INPUT FOR THIS TASK Start Marker

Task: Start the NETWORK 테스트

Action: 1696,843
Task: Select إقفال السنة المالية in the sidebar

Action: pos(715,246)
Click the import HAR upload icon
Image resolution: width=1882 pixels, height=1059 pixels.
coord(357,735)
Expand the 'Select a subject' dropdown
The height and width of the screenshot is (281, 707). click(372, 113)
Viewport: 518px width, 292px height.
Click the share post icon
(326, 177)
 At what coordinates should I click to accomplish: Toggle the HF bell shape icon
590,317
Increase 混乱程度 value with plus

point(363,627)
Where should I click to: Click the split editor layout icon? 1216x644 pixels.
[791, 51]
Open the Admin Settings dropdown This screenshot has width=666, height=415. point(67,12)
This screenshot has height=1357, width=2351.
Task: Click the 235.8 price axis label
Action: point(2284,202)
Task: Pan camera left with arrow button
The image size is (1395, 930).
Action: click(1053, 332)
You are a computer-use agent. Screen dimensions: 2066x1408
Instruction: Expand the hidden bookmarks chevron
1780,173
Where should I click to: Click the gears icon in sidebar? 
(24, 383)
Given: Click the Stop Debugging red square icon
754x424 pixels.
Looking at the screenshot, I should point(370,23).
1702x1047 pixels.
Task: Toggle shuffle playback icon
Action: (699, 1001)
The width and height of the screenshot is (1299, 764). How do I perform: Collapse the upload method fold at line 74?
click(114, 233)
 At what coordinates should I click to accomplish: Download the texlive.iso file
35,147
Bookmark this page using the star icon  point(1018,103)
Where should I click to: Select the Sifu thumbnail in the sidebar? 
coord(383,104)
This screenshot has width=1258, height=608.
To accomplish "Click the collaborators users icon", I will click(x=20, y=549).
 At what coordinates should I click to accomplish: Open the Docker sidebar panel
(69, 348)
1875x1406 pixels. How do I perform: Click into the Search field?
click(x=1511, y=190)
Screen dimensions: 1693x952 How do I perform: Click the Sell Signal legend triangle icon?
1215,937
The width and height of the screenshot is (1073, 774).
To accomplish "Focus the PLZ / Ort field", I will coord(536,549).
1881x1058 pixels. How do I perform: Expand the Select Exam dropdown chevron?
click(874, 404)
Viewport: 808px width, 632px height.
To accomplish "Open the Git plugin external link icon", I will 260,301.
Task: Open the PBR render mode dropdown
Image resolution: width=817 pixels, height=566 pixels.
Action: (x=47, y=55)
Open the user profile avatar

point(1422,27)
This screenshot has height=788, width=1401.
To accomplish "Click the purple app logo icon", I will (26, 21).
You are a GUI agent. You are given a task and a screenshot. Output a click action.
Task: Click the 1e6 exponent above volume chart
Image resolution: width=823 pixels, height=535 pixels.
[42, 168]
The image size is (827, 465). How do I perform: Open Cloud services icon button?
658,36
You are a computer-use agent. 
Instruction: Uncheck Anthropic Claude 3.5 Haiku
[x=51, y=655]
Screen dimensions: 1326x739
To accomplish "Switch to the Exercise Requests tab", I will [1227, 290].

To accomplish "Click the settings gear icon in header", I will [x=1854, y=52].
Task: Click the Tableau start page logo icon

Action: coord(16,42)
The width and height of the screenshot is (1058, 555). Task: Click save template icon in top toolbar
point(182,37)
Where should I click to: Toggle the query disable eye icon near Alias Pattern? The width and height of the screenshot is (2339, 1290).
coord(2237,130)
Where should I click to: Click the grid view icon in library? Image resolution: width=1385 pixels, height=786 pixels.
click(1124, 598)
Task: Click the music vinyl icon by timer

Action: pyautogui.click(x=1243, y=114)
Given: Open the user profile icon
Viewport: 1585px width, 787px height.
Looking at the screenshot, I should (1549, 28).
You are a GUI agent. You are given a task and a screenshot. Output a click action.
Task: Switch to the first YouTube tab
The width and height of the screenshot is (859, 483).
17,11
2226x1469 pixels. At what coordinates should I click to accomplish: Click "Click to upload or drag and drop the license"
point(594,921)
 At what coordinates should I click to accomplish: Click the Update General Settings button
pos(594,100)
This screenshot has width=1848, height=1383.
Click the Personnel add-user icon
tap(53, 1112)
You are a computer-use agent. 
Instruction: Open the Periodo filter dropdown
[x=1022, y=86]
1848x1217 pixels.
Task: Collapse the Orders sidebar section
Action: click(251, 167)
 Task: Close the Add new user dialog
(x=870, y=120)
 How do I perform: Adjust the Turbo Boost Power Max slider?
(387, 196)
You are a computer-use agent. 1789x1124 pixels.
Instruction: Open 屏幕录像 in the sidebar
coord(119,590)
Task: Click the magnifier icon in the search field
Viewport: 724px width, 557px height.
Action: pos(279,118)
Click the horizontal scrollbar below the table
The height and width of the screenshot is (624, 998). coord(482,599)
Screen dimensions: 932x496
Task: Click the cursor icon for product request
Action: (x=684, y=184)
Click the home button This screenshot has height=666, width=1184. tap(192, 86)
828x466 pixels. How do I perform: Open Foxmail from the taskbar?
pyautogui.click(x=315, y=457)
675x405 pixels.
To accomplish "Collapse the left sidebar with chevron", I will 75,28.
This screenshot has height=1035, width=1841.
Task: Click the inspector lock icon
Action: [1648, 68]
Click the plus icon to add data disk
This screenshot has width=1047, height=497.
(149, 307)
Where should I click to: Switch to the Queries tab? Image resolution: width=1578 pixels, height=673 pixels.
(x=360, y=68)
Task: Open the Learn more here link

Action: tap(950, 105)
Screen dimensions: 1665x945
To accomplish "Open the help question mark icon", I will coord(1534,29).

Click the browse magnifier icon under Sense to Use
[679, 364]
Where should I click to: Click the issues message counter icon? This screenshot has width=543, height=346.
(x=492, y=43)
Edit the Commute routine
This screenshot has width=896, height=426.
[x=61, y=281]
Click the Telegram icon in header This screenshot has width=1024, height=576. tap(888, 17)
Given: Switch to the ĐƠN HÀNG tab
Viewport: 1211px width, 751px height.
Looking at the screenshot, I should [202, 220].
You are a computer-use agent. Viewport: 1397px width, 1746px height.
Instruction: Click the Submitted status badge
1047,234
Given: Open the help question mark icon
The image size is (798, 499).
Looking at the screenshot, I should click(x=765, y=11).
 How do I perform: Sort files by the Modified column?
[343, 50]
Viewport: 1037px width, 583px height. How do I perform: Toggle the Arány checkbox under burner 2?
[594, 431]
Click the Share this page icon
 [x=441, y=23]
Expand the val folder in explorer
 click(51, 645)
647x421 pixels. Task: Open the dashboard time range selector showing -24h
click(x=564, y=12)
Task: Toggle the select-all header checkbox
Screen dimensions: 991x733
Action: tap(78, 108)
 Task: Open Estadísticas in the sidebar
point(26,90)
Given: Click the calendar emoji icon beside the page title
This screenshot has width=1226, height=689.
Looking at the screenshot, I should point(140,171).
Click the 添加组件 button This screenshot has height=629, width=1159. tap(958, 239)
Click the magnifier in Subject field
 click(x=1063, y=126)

INPUT FOR THIS TASK End Marker

**TO DO:**
Where a line in the material contains "header", copy that line.

**EXERCISE OUTPUT:**
To accomplish "Click the settings gear icon in header", I will [x=1854, y=52].
Click the Telegram icon in header This screenshot has width=1024, height=576. tap(888, 17)
Task: Toggle the select-all header checkbox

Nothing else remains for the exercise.